Anni fa Slender Man fu un tormentone mediatico reso famoso da video e videogame amatoriali. L’enigmatica creatura entrò in un batter d’occhio a far parte di un folklore moderno strutturato sui “creepypasta”, ma ne uscì altrettanto rapidamente non appena la bolla speculativa che la circondava collassó su se stessa, saturando il mercato. Con almeno un lustro di ritardo, Sony ha deciso di partecipare a quello che resta del banchetto, mettendo in cantiere un horror da una decina di milioni di dollari: il risultato è l’ennesima occasione persa o un inatteso ritorno di fiamma?
Trama – La lunga mano
In una pigra cittadina americana quattro adolescenti annoiate decidono di invocare Slender Man, un mostro noto per rapire giovani e bambini. Visionato il video internet che dovrebbe fungere da portale per la creatura, le ragazze iniziano a essere soggette a incubi sempre più opprimenti in un crescendo che le porta a fondere onirico e reale.
Una settimana dopo, in occasione di una gita scolastica a un cimitero, una delle quattro sventurate scompare senza lasciare traccia. Le allarmate amiche scoprono che un anonimo utente internet l’aveva spinta a cedere al richiamo dello Slender Man e, nella speranza di risolvere la situazione, si affidano a loro volta alla Rete per poterla riavere indietro. Istruite via chat sul da farsi, si radunano in un anfratto isolato di boscaglia, si bendano e attendono la sopraggiunta della creatura così da proporre lei un baratto.

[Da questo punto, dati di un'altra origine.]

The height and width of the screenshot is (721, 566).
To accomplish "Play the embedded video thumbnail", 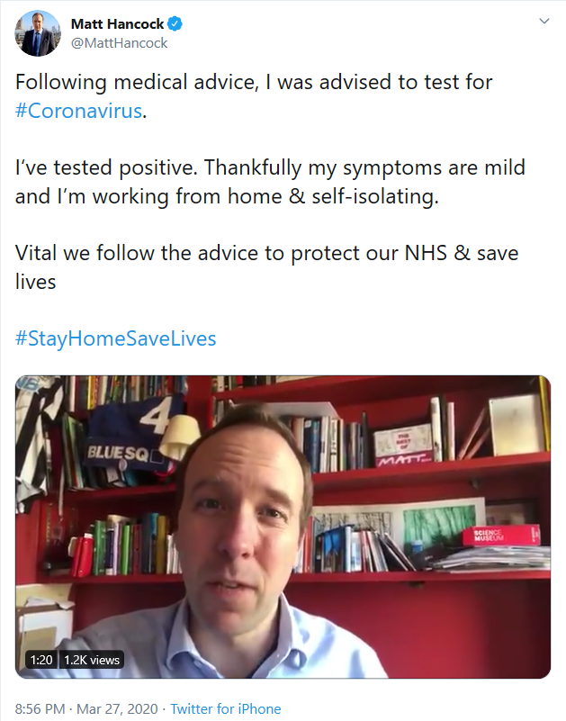I will click(x=283, y=527).
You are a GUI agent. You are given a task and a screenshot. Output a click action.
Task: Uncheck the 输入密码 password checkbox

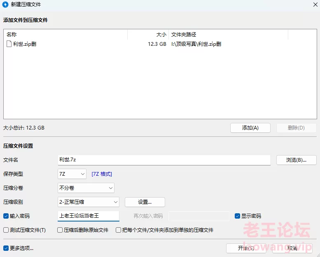(6, 216)
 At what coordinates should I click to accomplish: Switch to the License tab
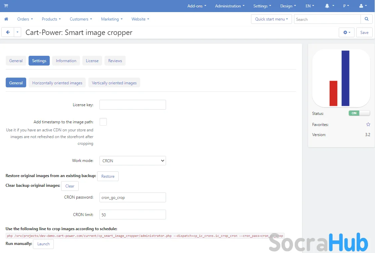(92, 61)
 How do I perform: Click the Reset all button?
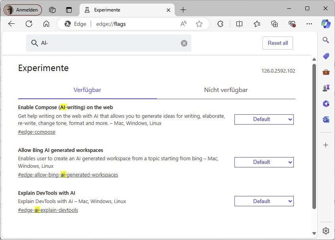[x=278, y=43]
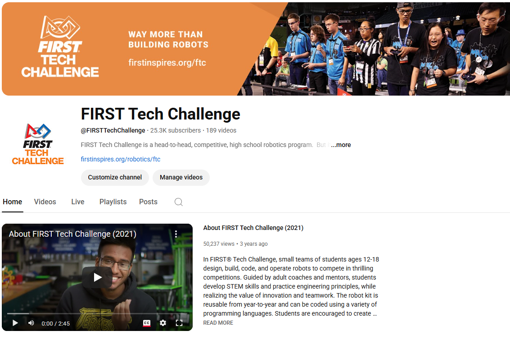Viewport: 510px width, 340px height.
Task: Mute the video with the speaker icon
Action: point(31,323)
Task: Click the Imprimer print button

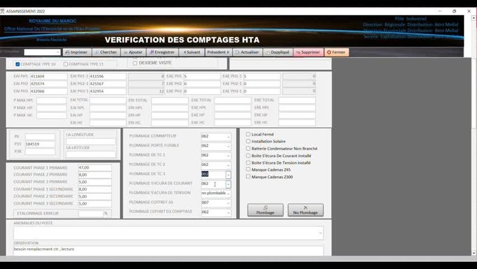Action: click(x=76, y=52)
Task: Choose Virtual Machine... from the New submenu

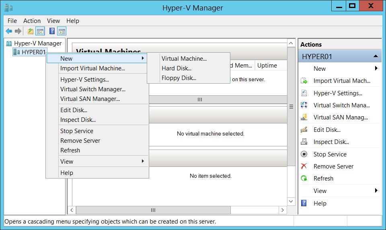Action: (x=184, y=59)
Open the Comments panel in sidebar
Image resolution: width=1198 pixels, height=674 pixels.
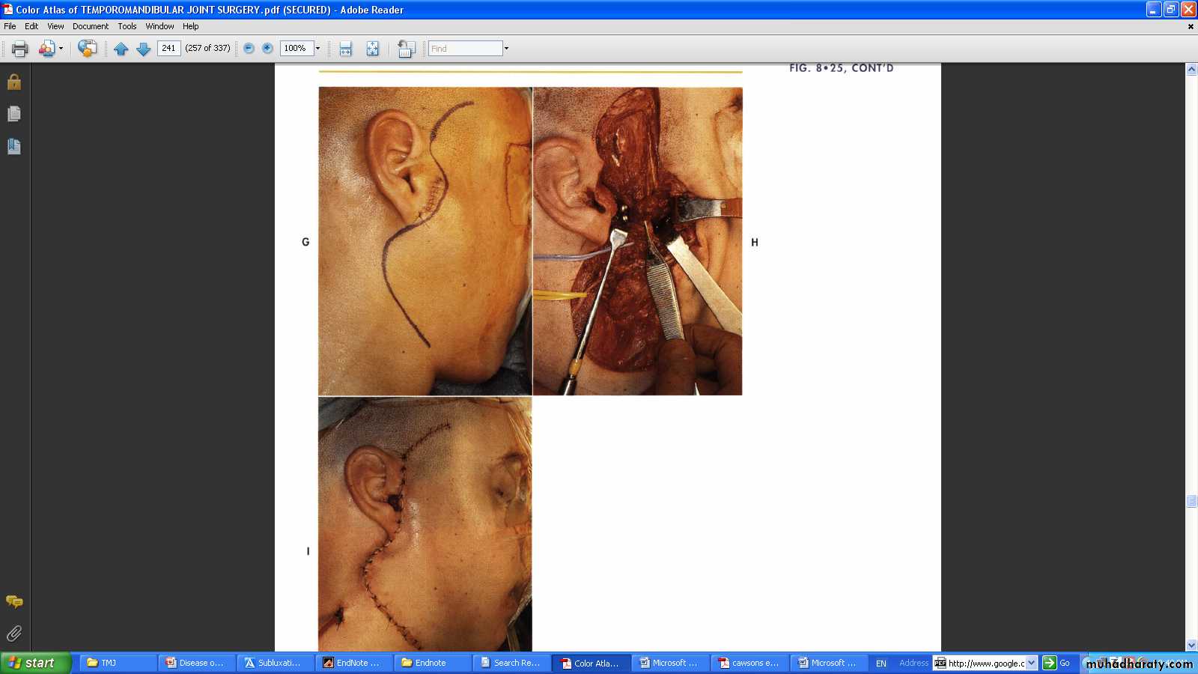pyautogui.click(x=13, y=601)
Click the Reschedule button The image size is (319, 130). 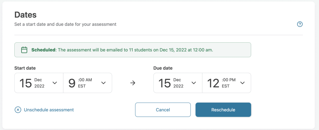click(223, 110)
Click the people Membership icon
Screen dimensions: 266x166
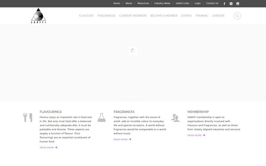point(175,118)
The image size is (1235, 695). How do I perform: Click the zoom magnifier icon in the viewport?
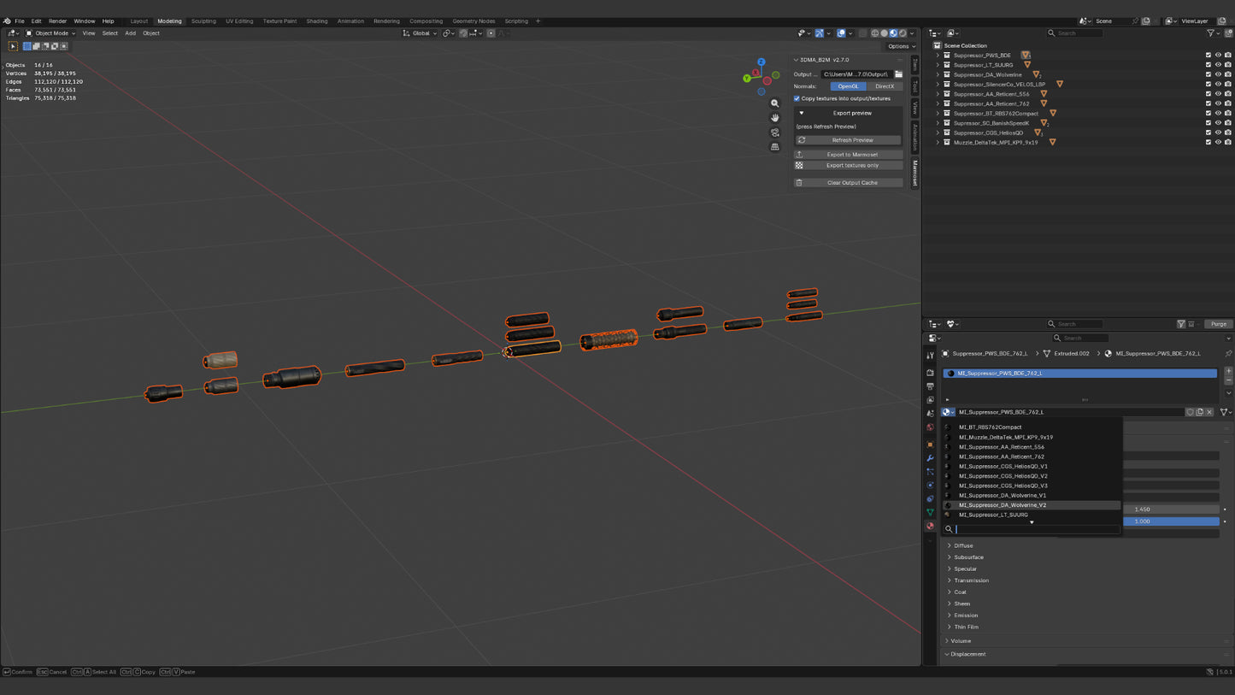[774, 103]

La struttura – L’albero del male
Slender Man, a essere generosi, è una sciagura cinematografica. Non tanto per l’abissale qualità del prodotto, quanto per la sensazione che il risultato finale sia stato flagellato da innumerevoli incidenti di percorso. I personaggi non si rapportano come farebbero normali esseri umani, la creatura ha regole confuse e inconsistenti, persino i “jump scare” non riescono ad azzeccare modi e tempi, eppure ci sono indizi che suggeriscono che il progetto fosse stato pensato come thriller psicologico, come commento alle insidie di un uso acritico della tecnologia.
Una cameretta illuminata a intermittenza dai lampeggianti della polizia, sconosciuti che giocano con la facile suggestionabilità del gruppo, scorci di vite deprimenti e alienate che si sublimano in perverse fantasie, tutto sarebbe andato in direzione di un’interpretazione allegorica del “mostro” se solo la produzione non avesse ceduto alla tentazione di sfociare nel didascalico. Ogni minima intuizione annega in un mare di ciarpame e la pellicola diventa un emulo di The Ring pensato per un pubblico pre-adolescenziale.
Conclusioni – Nimmermeer
Dopo Ghostbusters e The Amazing Spider-Man, Sony Pictures è riuscita nuovamente ad annichilire un brand popolare attraverso un uso inconsapevole e superfluo dello strumento filmico. Nessun elemento di qualità riesce a filtrare attraverso il fitto setaccio di mediocrità che adombra la pellicola, anzi sembra che Slender Man sia il risultato di una serie di equazioni pensate da un calcolatore, che debba soddisfare una checklist di fattori utili ad appagare sedicenti pretese di mercato senza tenere alcun conto della creatività umana.
In un’era in cui esistono Hereditary e It Follows, Slender Man non può in alcun modo spacciarsi per un film decente, ma anche considerandolo come bieco blockbuster esso fatica a essere di intrattenimento alcuno e impallidisce in confronto a saghe popolari quali The Conjuring. Vale la pena prendere in considerazione la sua visione solamente qualora l’unica alternativa fosse Dragonball Evolution, ma a quel punto meglio spegnere lo schermo.